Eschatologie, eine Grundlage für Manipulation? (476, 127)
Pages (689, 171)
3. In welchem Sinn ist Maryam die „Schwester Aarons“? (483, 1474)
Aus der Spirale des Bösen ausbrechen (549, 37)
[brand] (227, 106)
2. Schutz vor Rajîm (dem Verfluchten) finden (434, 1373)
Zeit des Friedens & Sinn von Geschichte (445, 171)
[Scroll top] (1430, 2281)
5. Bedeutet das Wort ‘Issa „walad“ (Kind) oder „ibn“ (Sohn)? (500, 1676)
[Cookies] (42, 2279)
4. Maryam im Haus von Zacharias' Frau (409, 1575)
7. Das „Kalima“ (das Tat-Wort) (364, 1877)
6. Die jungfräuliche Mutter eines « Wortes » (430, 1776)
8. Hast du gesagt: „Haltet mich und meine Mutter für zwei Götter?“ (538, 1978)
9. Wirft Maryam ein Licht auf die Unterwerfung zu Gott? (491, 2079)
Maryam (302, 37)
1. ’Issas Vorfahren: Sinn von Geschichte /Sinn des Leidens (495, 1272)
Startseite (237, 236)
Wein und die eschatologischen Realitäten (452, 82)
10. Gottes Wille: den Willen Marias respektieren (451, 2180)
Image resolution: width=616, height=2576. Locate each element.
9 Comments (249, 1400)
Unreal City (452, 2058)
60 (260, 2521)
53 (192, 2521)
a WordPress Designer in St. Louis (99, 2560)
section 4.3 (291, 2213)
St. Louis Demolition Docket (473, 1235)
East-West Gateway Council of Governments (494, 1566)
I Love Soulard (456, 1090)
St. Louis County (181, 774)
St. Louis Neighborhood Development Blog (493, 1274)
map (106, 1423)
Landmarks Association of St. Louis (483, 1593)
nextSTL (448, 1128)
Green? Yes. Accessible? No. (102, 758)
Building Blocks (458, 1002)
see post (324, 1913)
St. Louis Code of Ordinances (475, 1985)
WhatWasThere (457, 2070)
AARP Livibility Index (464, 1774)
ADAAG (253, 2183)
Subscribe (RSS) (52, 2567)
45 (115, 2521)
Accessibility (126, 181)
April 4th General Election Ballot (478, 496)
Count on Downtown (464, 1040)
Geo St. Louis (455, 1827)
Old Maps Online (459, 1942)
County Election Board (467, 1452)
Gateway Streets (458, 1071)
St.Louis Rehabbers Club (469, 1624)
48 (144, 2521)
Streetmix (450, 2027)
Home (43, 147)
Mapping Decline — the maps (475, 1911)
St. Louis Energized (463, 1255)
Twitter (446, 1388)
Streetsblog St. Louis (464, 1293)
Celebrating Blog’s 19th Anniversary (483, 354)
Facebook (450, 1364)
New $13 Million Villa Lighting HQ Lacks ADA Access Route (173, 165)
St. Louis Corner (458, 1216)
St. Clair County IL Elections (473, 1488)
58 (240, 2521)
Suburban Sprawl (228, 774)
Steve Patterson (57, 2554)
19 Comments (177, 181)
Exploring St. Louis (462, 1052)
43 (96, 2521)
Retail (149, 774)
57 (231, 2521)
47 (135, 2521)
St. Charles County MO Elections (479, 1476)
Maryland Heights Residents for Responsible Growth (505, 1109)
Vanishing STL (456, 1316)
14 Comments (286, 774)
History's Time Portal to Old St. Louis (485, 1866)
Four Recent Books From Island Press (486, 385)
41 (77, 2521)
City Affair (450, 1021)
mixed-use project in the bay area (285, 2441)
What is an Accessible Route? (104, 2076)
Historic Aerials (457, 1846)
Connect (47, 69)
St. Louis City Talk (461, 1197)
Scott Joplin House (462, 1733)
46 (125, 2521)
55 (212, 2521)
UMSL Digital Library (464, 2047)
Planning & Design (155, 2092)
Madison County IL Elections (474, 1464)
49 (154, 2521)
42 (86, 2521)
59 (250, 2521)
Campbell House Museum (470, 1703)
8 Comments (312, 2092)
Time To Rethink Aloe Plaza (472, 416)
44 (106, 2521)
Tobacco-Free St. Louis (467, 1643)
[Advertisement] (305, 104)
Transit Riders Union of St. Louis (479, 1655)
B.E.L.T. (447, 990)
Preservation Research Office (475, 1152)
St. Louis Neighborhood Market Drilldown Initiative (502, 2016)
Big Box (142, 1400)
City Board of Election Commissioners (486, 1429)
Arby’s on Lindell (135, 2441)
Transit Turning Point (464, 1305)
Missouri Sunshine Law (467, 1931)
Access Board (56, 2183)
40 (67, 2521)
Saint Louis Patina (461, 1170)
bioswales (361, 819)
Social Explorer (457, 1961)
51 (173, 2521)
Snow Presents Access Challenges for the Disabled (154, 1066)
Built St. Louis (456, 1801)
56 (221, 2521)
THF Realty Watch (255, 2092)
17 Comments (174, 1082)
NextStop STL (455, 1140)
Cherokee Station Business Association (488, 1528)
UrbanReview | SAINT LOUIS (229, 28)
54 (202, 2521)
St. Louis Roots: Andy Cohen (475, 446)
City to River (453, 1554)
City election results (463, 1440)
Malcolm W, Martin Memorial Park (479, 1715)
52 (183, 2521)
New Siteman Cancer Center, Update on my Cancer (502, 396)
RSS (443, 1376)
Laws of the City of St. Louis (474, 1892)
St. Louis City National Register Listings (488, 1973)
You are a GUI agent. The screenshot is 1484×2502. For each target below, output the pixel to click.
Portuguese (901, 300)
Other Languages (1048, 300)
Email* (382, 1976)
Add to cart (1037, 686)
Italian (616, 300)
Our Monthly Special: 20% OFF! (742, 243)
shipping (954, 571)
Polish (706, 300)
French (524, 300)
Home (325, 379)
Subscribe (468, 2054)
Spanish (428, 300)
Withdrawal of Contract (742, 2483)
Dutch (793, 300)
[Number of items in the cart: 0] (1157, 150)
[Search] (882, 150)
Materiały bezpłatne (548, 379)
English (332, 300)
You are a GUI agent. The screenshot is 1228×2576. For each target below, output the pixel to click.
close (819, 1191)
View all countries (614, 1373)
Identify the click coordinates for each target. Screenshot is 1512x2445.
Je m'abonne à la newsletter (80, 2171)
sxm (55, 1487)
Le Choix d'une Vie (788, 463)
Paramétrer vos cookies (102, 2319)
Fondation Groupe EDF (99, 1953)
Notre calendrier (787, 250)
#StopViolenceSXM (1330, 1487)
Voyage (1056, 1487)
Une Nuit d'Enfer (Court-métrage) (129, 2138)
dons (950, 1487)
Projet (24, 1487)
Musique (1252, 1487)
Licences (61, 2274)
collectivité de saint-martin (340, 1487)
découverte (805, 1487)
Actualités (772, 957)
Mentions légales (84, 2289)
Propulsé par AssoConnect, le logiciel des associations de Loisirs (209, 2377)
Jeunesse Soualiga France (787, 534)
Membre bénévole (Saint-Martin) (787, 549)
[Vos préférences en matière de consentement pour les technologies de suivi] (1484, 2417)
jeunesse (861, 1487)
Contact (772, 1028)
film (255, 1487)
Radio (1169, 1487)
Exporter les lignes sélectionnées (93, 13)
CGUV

..........

ASSIGNED TASK: Print, from the entries above, the line with "RSS (443, 1376)", the line with "Add to cart (1037, 686)" and all lines between them, exactly and with nothing else.

RESPONSE TO THE EXERCISE:
RSS (443, 1376)
Laws of the City of St. Louis (474, 1892)
St. Louis City National Register Listings (488, 1973)
You are a GUI agent. The screenshot is 1484×2502. For each target below, output the pixel to click.
Portuguese (901, 300)
Other Languages (1048, 300)
Email* (382, 1976)
Add to cart (1037, 686)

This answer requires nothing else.